Farmers were meanwhile left with biomass backed up in their barns growing less valuable by the day, and under the pressure of payments on outsize capital investments.
Also besetting the industry, a leadership gap was evident in the management of hemp (again, primarily CBD) companies, often rooted in the naive “hemp-will-save-the-world” ethos but with little business acumen. Many also had little in the way of scruples, ripping off celebrities for fake endorsements and pushing out “miracle cure” advertising for their products, which frequently were of questionable quality.
Know your bureaucrats
The “wild west” atmosphere eventually drew the attention of regulators but not in the way many had hoped. Instead of fostering the CBD industry by addressing it with regulations, the U.S. Food and Drug Administration (FDA) started cracking down on advertising claims and issued warnings to producers.
In the CBD sector’s search for a bogeyman, the FDA makes a convenient target. And truth be told, the FDA has done little to support the research necessary as an underlying basis for CBD safety. But if stakeholders thought the FDA would join them in their heady enthusiasm for the next miracle product, they don’t know the agency, which always moves at a snail’s pace in approving new foods and drugs.

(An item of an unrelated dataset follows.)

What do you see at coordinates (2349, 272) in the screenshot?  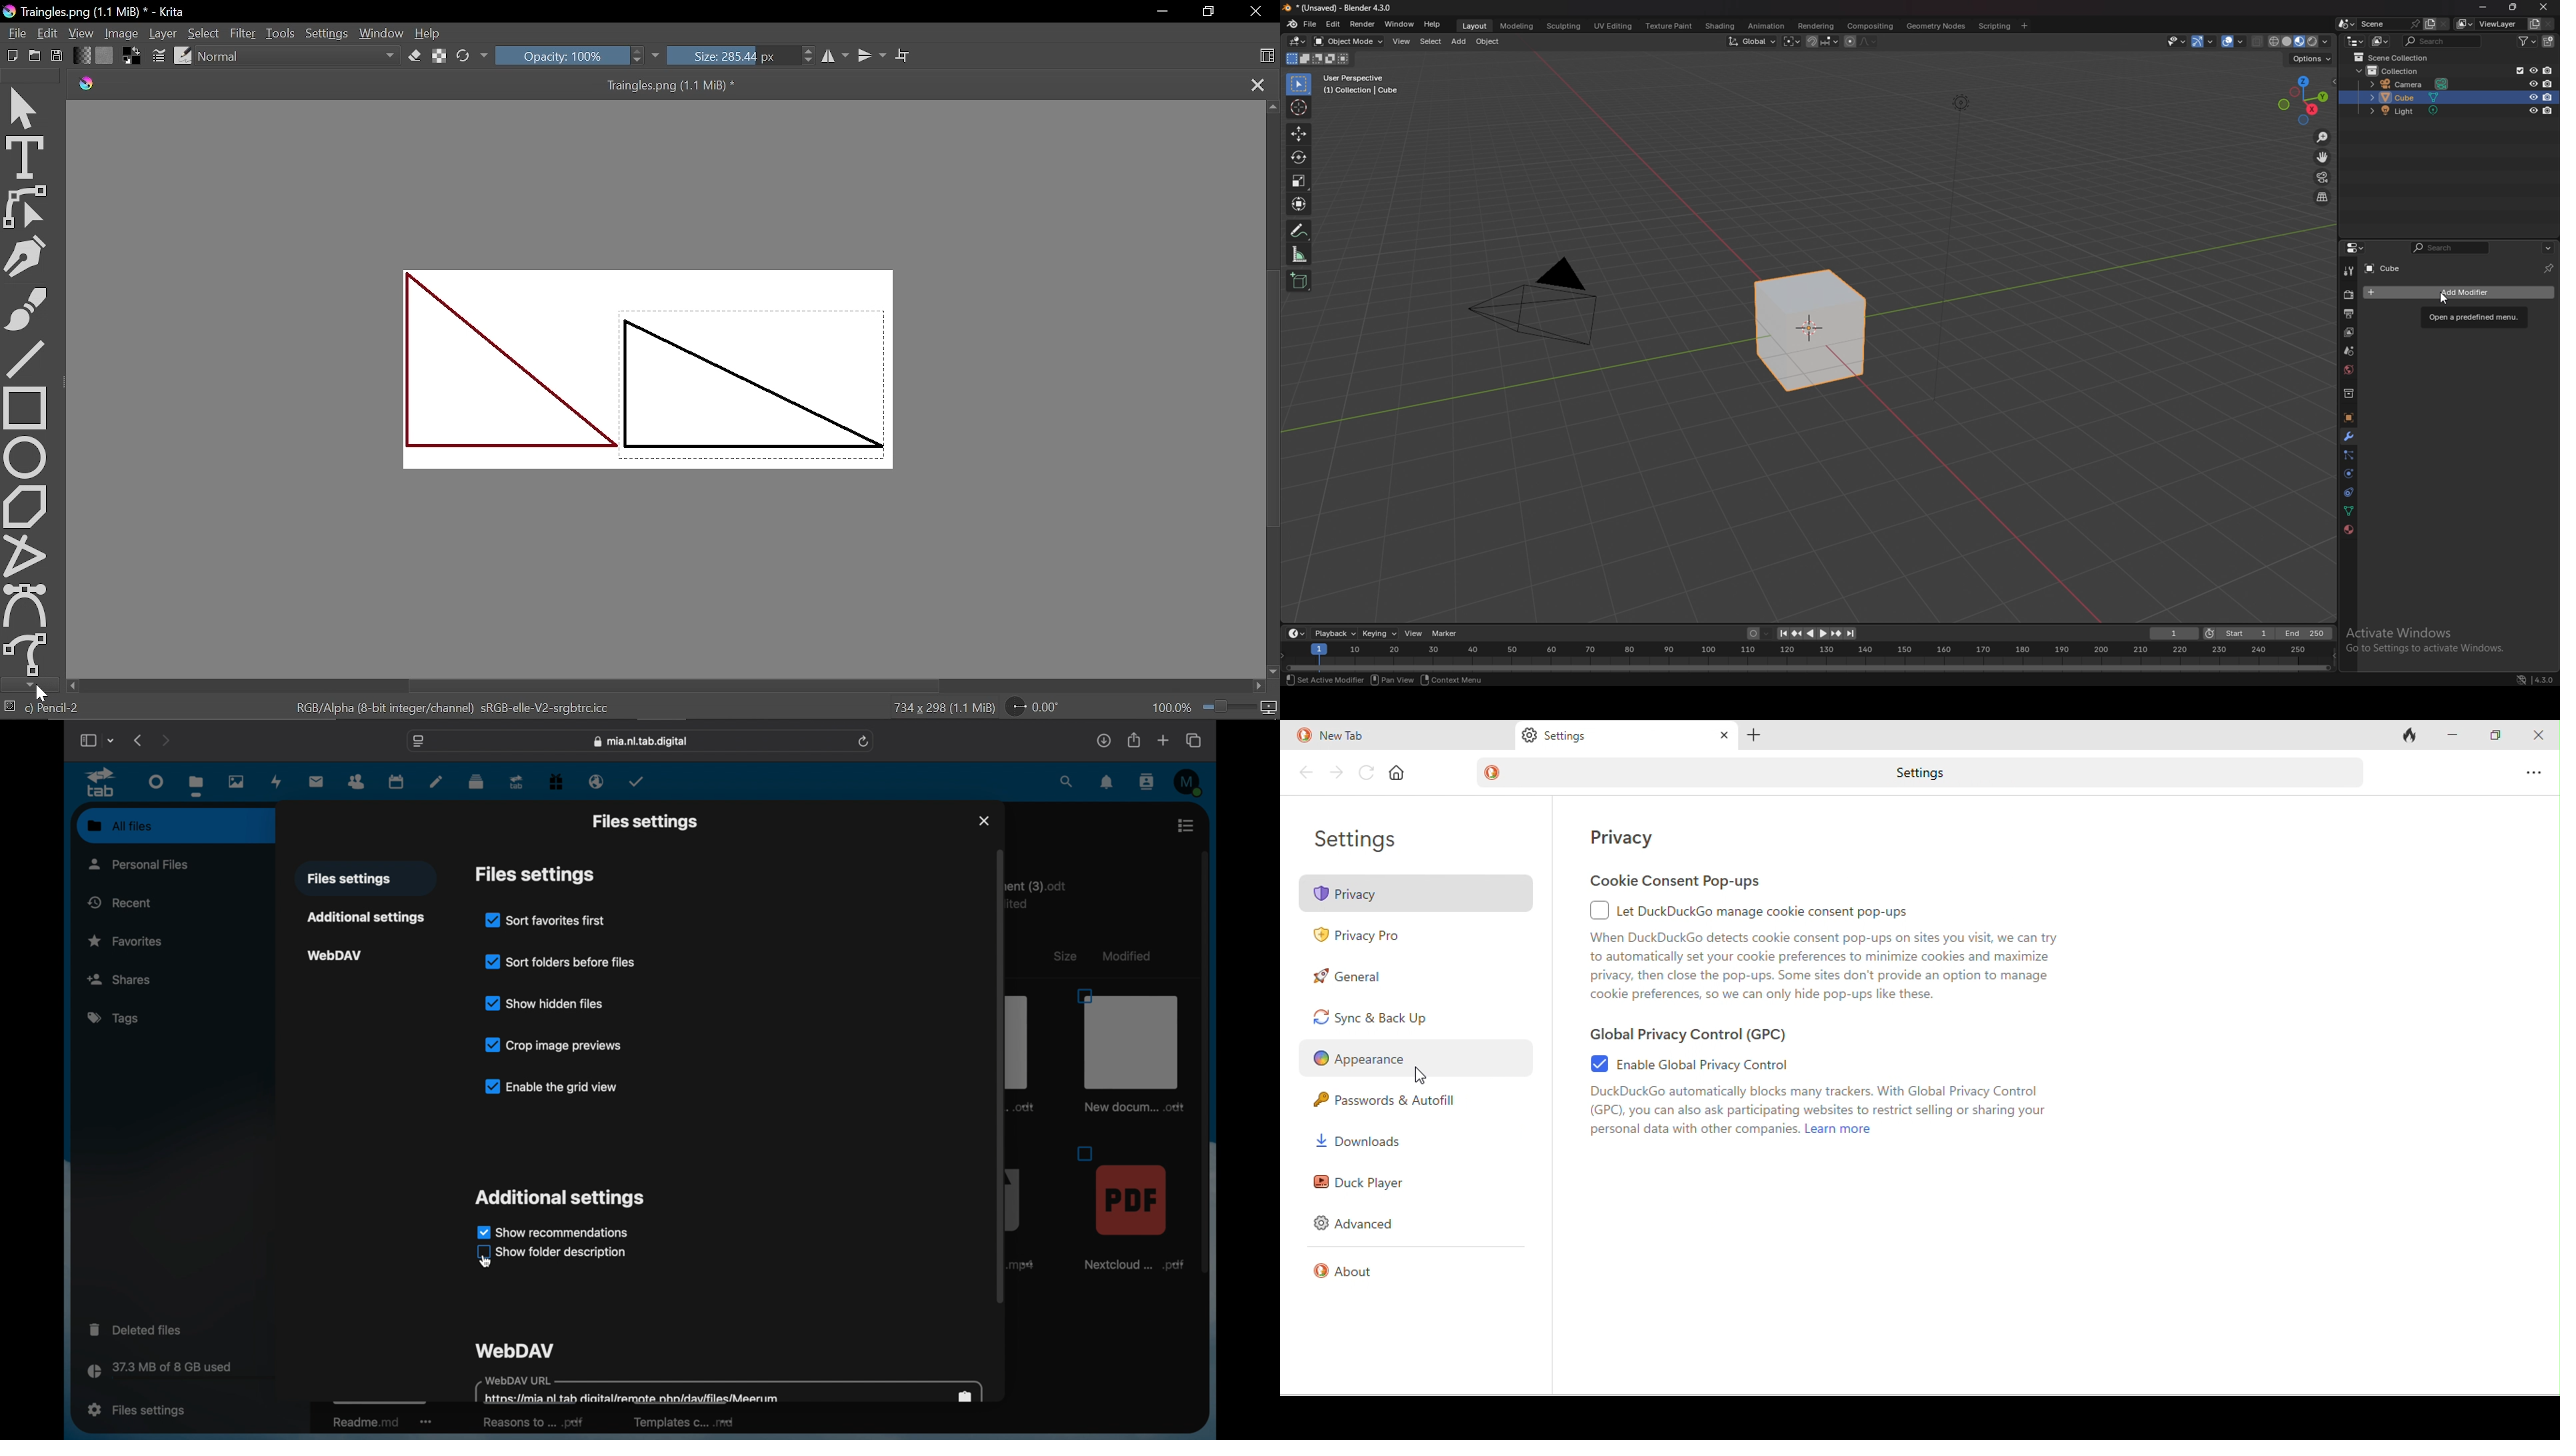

Amid all the hubbub, self-appointed hemp industry “leaders” blew up and refashioned legacy stakeholder organization the Hemp Industries Association in 2020, creating ill-will before moving on to engage in a series of frivolous lawsuits that made the industry look ridiculous, in the words of one judge. Some states gave up on local hemp programs, leaving farmers further adrift, and to operate under the federal government.
The CBD craze briefly shined a spotlight on hemp. But the close-up look proved to be ugly. In the end, it did real, and lasting, damage. It remains for those who see the plant for its broader potential to pick up the pieces.